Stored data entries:
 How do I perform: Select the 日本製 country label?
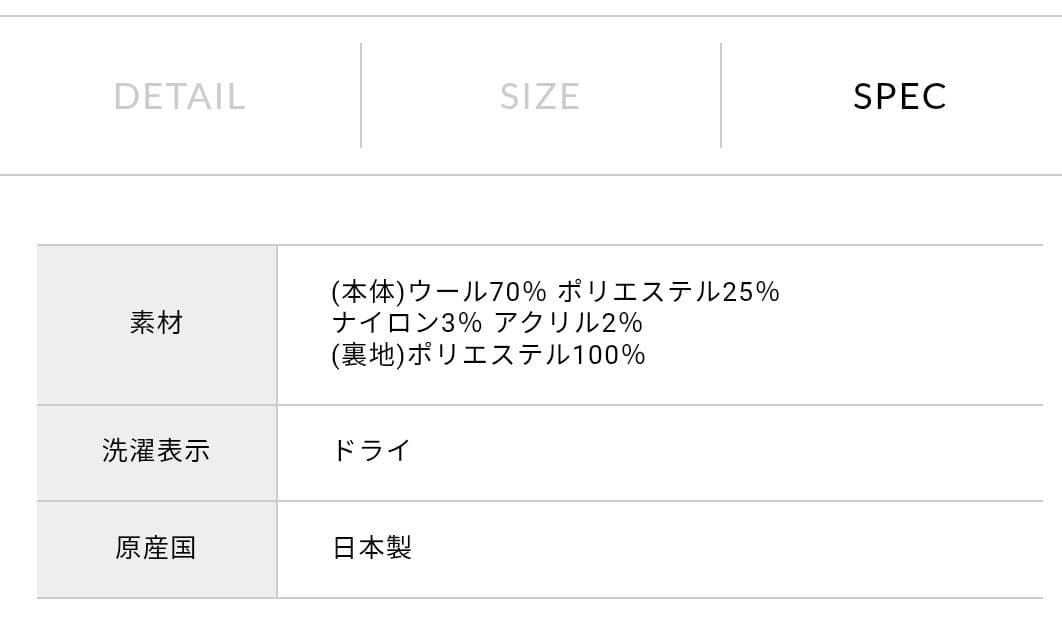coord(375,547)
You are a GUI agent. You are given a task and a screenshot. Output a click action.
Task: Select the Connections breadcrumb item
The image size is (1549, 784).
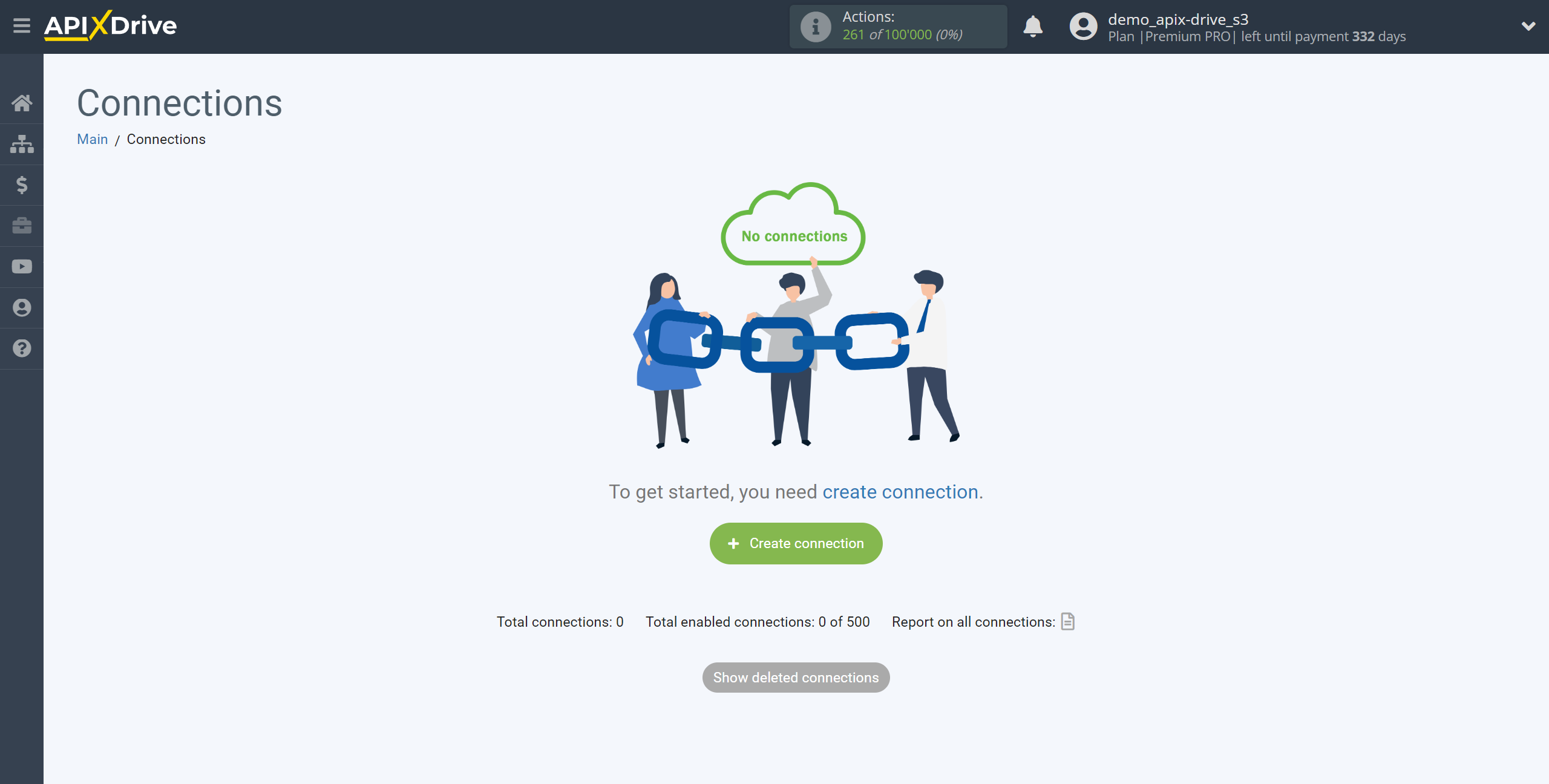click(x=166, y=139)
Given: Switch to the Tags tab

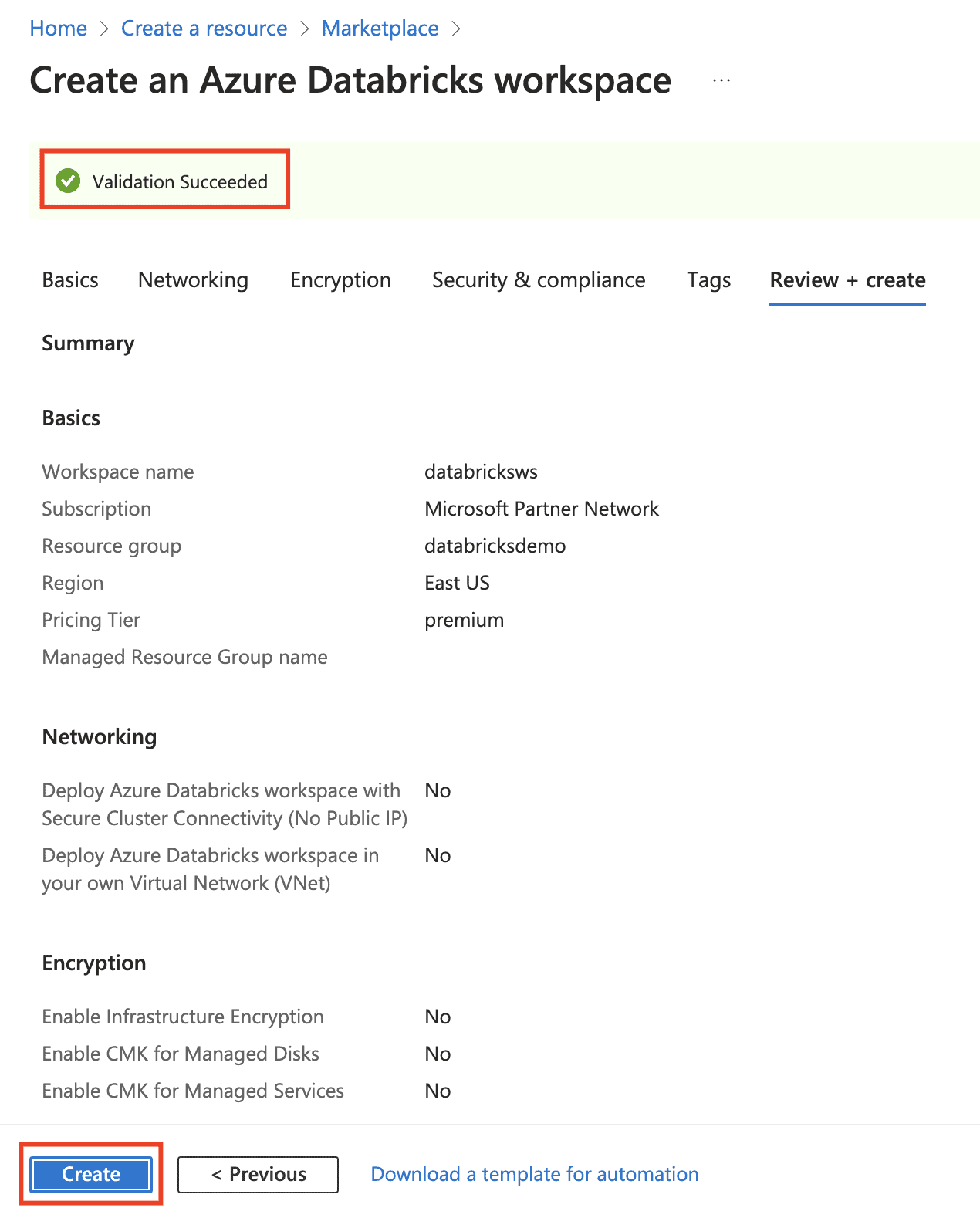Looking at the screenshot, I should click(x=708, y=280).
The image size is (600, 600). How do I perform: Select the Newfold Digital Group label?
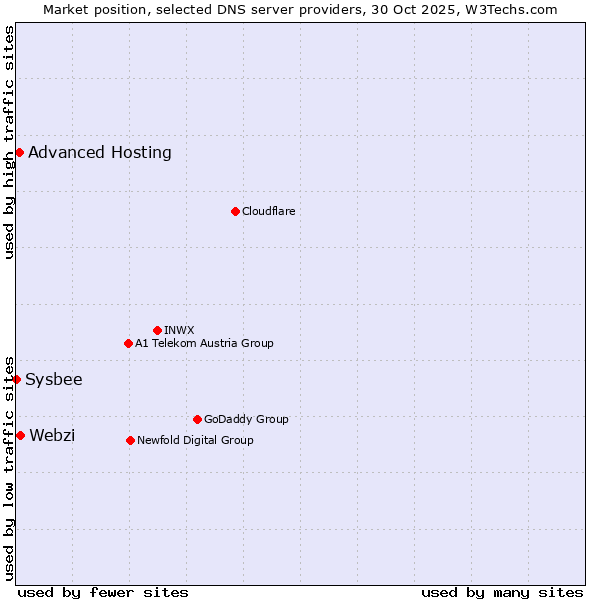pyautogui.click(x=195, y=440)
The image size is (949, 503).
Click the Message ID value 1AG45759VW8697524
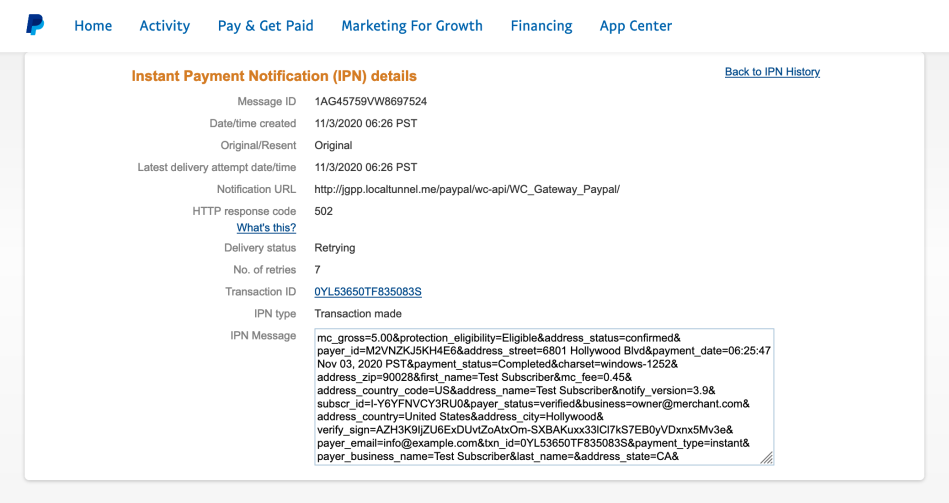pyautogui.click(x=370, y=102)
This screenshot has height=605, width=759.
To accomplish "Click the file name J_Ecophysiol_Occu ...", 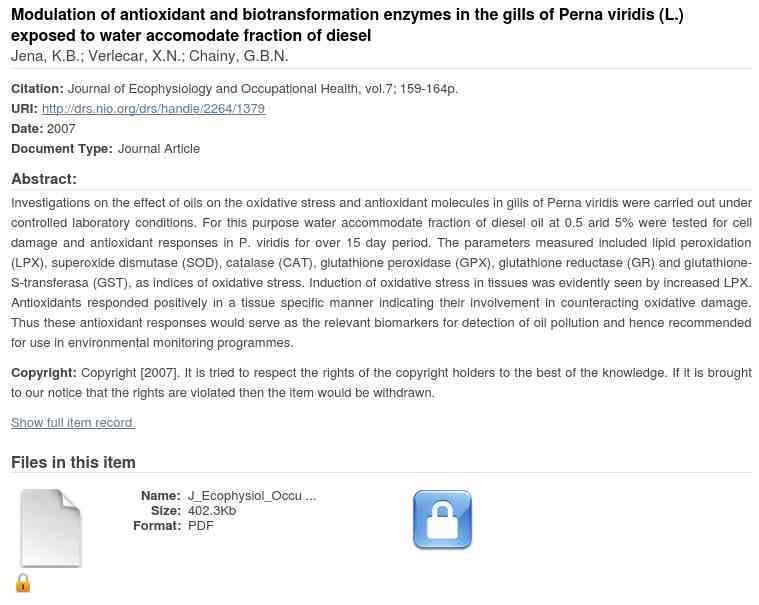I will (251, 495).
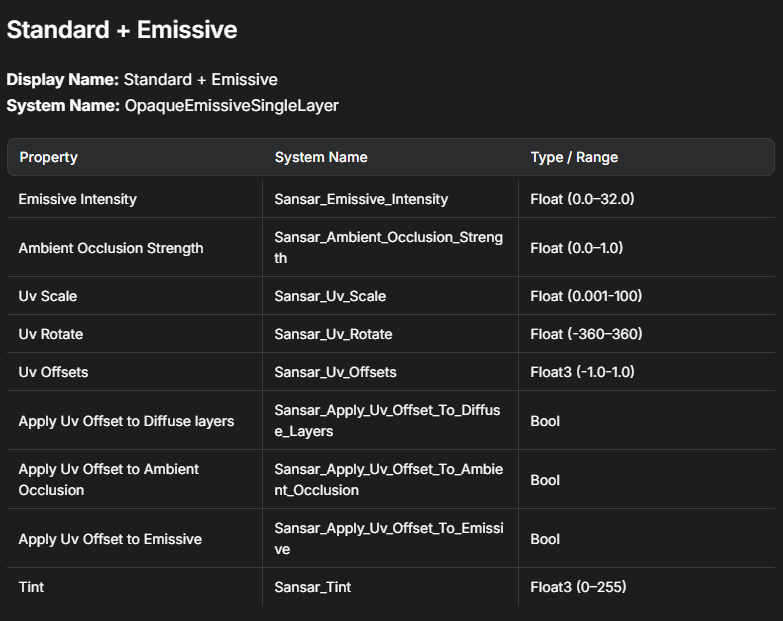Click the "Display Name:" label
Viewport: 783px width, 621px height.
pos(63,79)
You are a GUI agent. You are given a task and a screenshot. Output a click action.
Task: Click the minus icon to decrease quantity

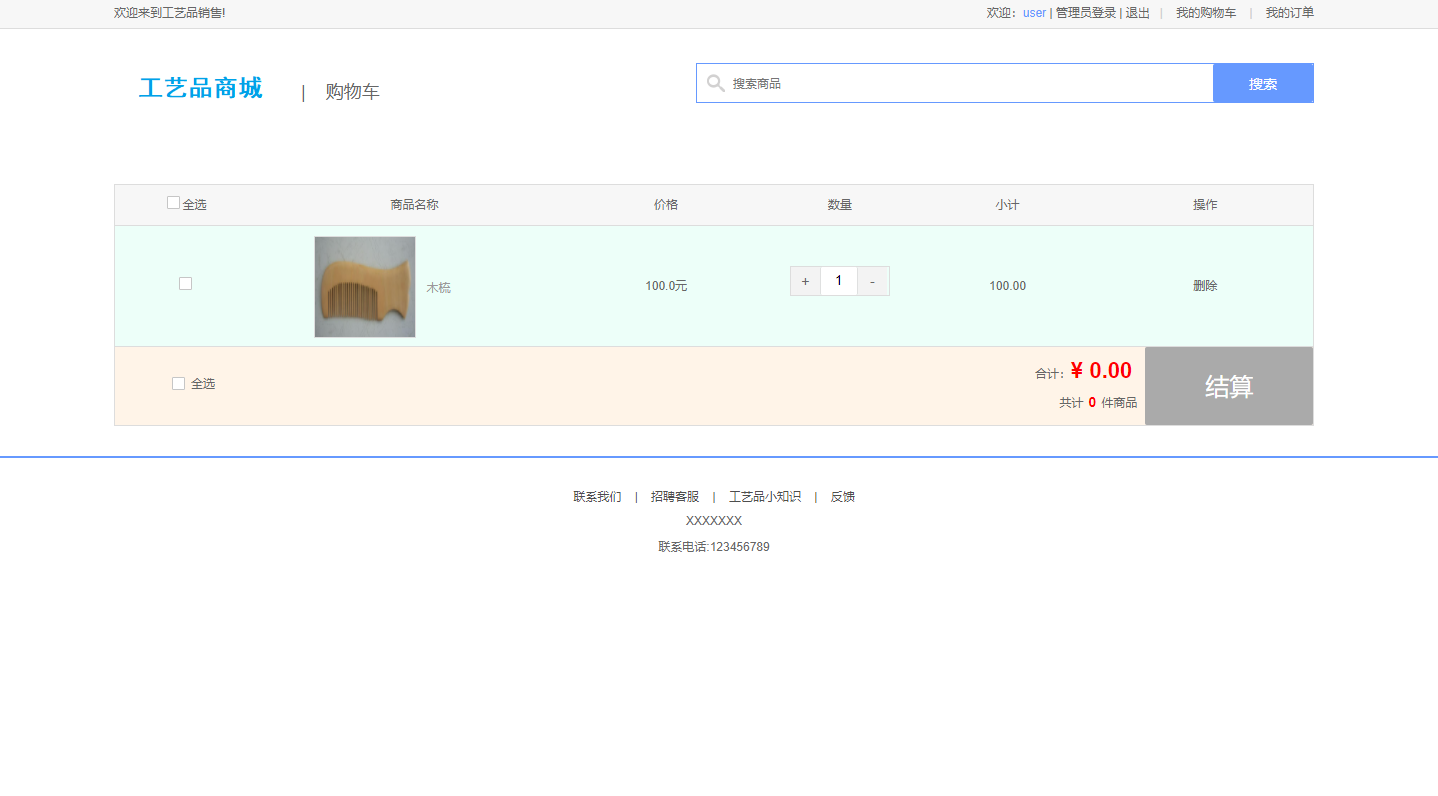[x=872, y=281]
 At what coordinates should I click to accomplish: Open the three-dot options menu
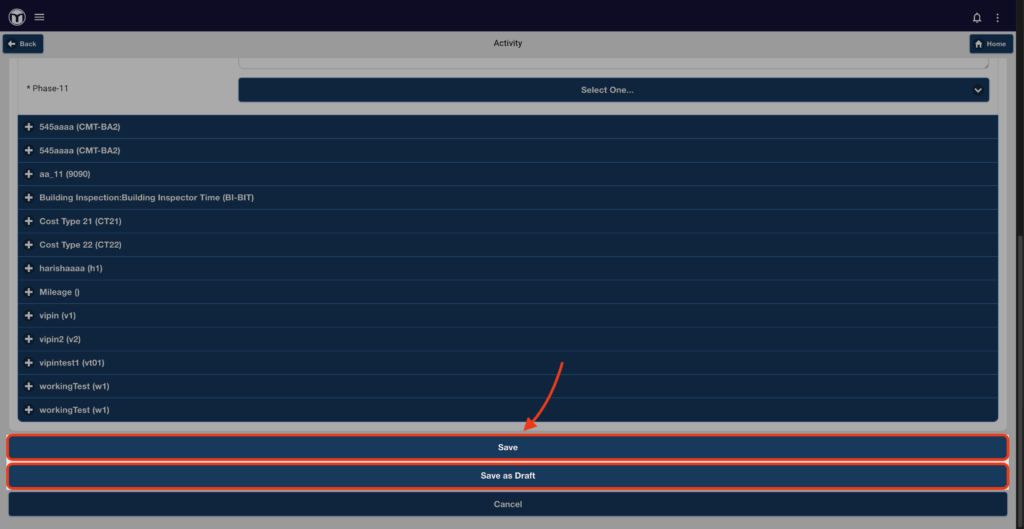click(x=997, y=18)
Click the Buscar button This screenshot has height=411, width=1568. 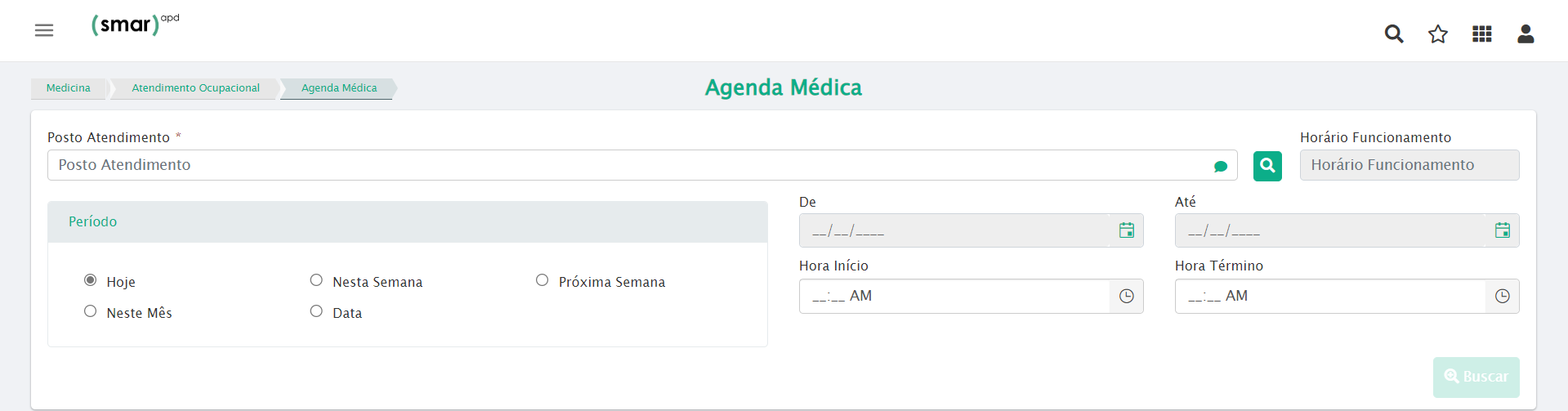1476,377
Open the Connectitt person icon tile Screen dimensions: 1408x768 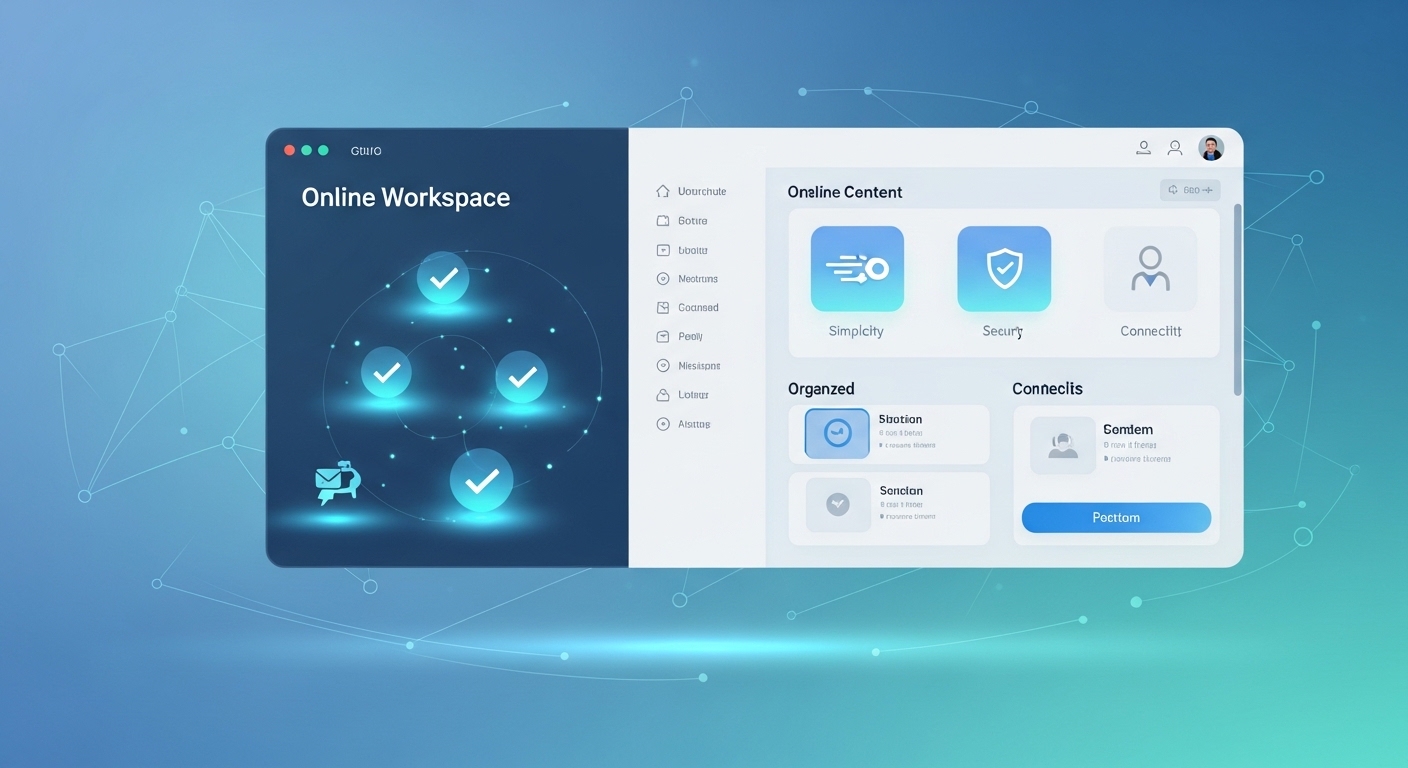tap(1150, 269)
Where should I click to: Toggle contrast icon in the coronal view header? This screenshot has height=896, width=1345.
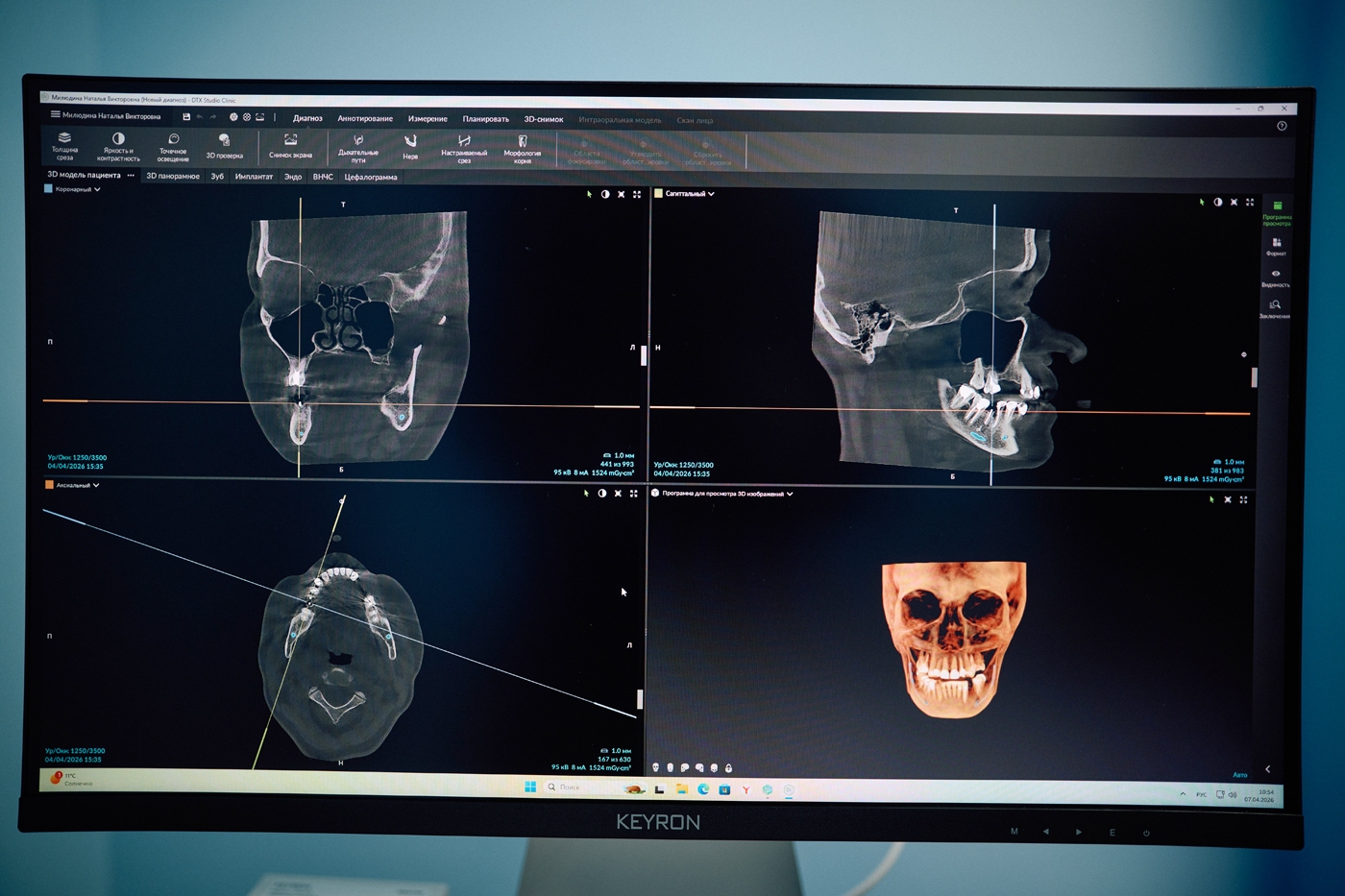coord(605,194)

* What the exercise asks *
Please write out exactly the lines starting at the one that contains "Where should I" and ending with the final line of the entries, both ends included. Do not write out any pictures.

* Result for this exercise *
Where should I click to: Toggle contrast icon in the coronal view header? This screenshot has height=896, width=1345.
coord(605,194)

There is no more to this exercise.